実際、2本目の最後ではたくさん涙が出たけど、
まずは1本目の話から感想文を書いてみる。
(一応言っておきますけど、ネタバレ含みます。)

「あなたに恋して」は、主人公ののぞみさんが総理大臣に恋をして、
その思いの強さから身体の半分が飛行機に乗り、東京に会いにいってしまうドタバタラブコメディーである。
登場人物にはのぞみさん、総理大臣、向谷地さんの他、
にぎやかな妄想幻覚たち、それから東京タワーもいる。

この物語にわたしは最初からぐんぐん引き込まれた。
わかる、わかるよぉ。こういう物語を待ってたよぉ。

半分になったのぞみさんは東京タワーに会って(会うんです),国会議事堂まで行き,本当に総理大臣に会う(会うんです)。総理大臣から直々に,のぞみさんよく来たねと歓迎してもらう。よかったなぁー。そしてほっと一息ついてから気がつく。どうやって帰ろうか。

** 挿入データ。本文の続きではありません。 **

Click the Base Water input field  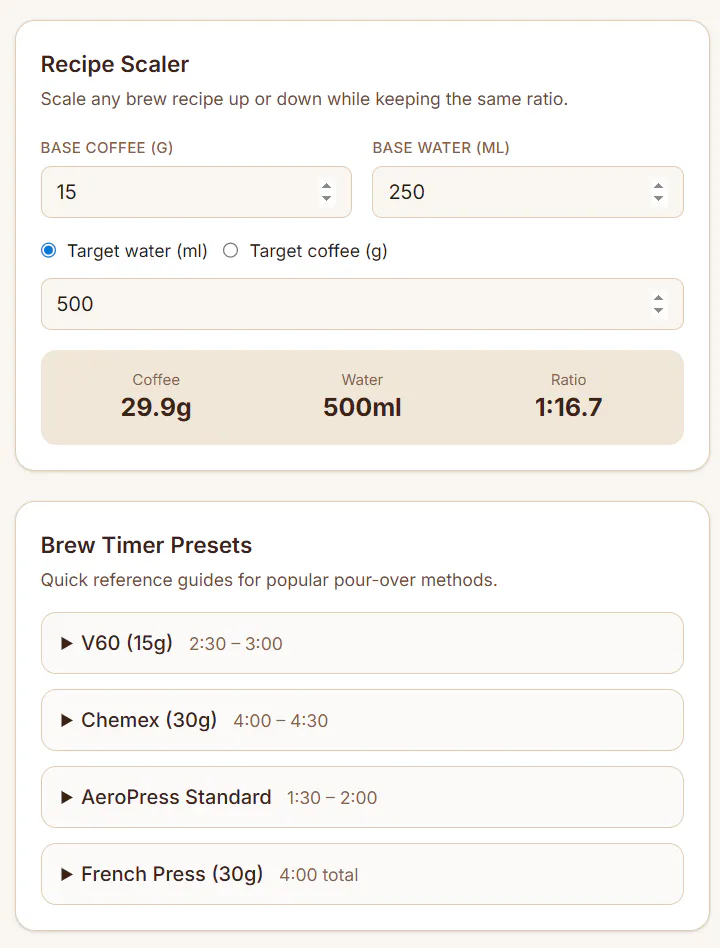click(528, 192)
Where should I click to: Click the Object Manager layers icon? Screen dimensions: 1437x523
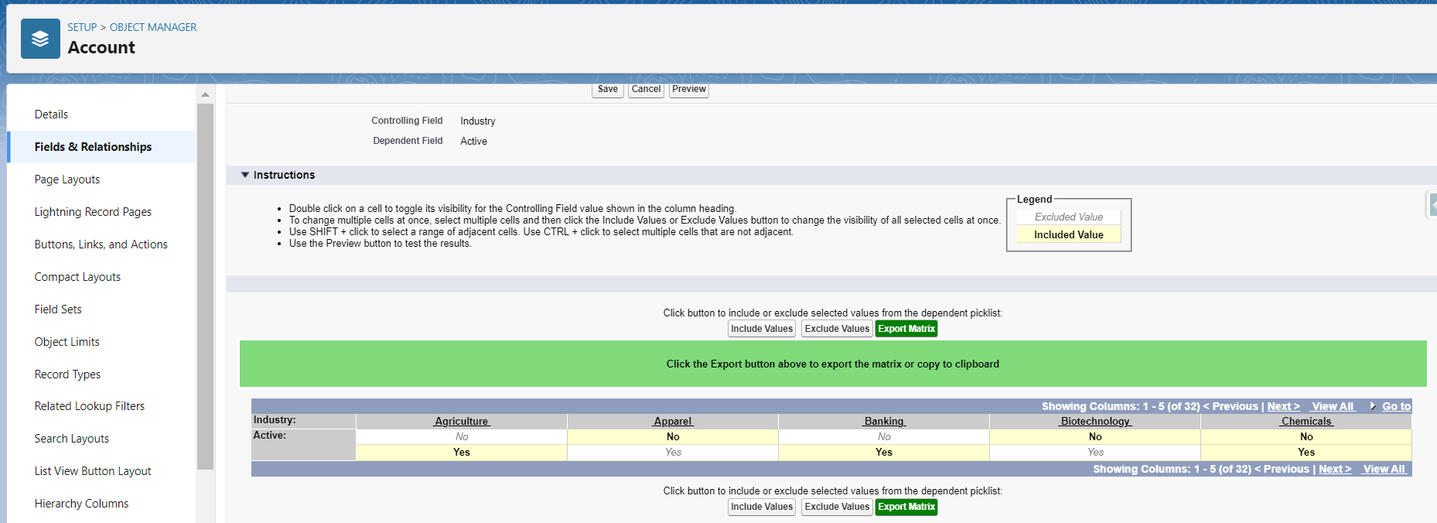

その頃,半分の身でべてるに残っているのぞみさんは,もう半分の自分が東京なんて遠くの大都会にいるもんだから,歩きにくくて困っていた。(私はここで語られた、歩きにくいという自覚症状が好き)
そこで,ちょうど東京に行っていた向谷地さんに電話をかけた。
「私の半分が国会議事堂にいるんだけど,飛行機に乗せて浦河まで送り返してもらえませんか」。向谷地さんが東京にいて,本当にちょうどよかった。

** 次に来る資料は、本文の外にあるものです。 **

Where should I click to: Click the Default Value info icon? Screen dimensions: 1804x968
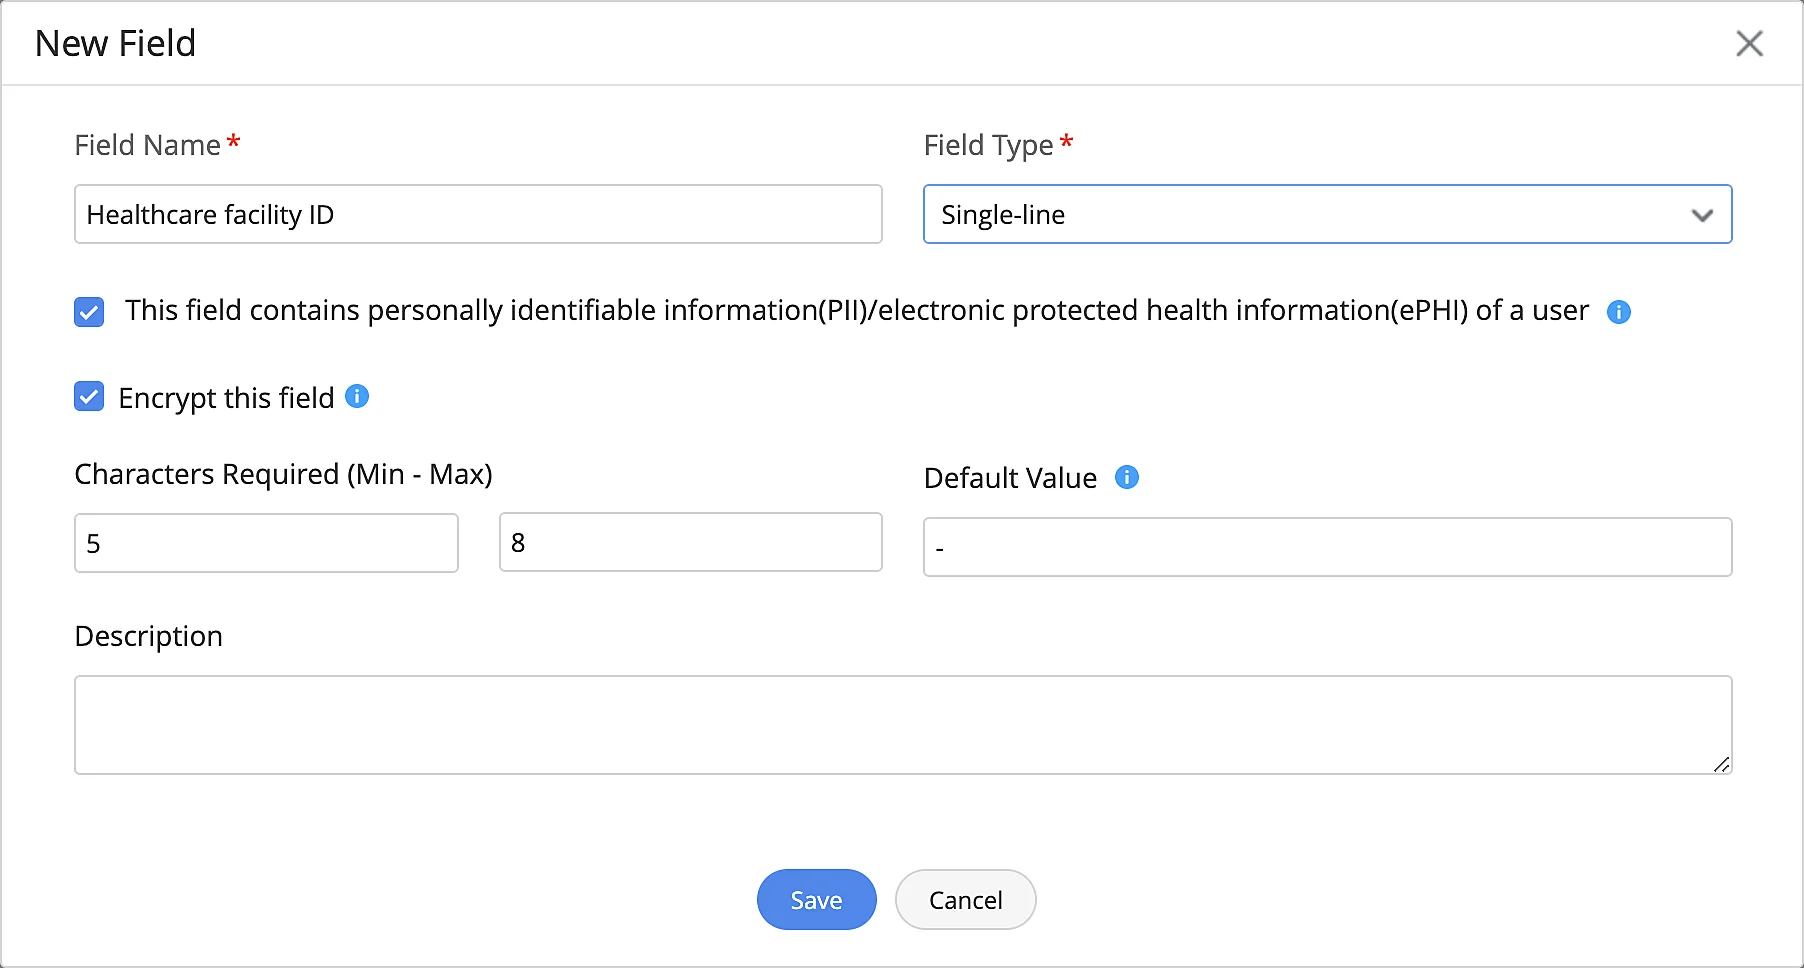point(1127,477)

向谷地さんは「分かったよ。午後の便に乗せるから,夕方にはバスで浦河に着くよ。」ああよかった。向谷地さんの言ったとおり,のぞみさん(半分)は帰ってくる。さすが向谷地さん。ちゃんと送り返してくれたんだ。

総理大臣は任期切れの前に気持ちが一段落して,次にのぞみさんが恋をしたのは医師だった。自分の担当ではなく,別の利用者さんがみてもらっていた内科医。うらやましくて自分もみてもらいたくて,毎日風邪をひいたとか,熱が出たとかいって診察してもらうけど,なんせ本当は熱もないし風邪もひいてないもんだから,そのうち行く理由が見つからなくなってきた。

のぞみさんはまた向谷地さんに電話で相談する。
「内科の先生と会いたいんだけど,風邪もひいてないし会いに行けないんだ。どうすればいい?」
向谷地さんは一緒に考えてくれて,のぞみさんに言う。
「糖尿病になるのはどうかな?」そしてのぞみさんを励ます。
「のぞみさんは素質があると思う。その先生のところに,糖尿の検査を受けに行ってみたら,ひょっとしたら通えるようになるかも。」
そしてのぞみさんは受診する。その結果,なんと見事に糖尿病であることが分かり,その後定期的に,大手を振って大好きな先生に会いにいけることになった。

あなたに恋してー千高のぞみさんの物語,あらすじ

いままで観たどんな恋愛映画より深く、この物語は私の心にぶっ刺さった。

私も昨年のがん治療をきっかけに、
主治医のことをインプリンティングのように原初的に好きになり、
主治医に強くこだわるあまり、がん治療の苦しさから視点がずれていき、恋の苦しさがメインになるという「だまし船」をつかんだような体験をしていたためだ。

けれども主治医が推しと化し自分が狂った効能で、
私は私自身をがん治療に同意させ、手遅れになる前に治療ラインに乗せ、
がん治療の言語を学び、自分自身にいきいきと治療を続けさせることができた。 それは苦しくも楽しく、不便だが役立つ体験だった。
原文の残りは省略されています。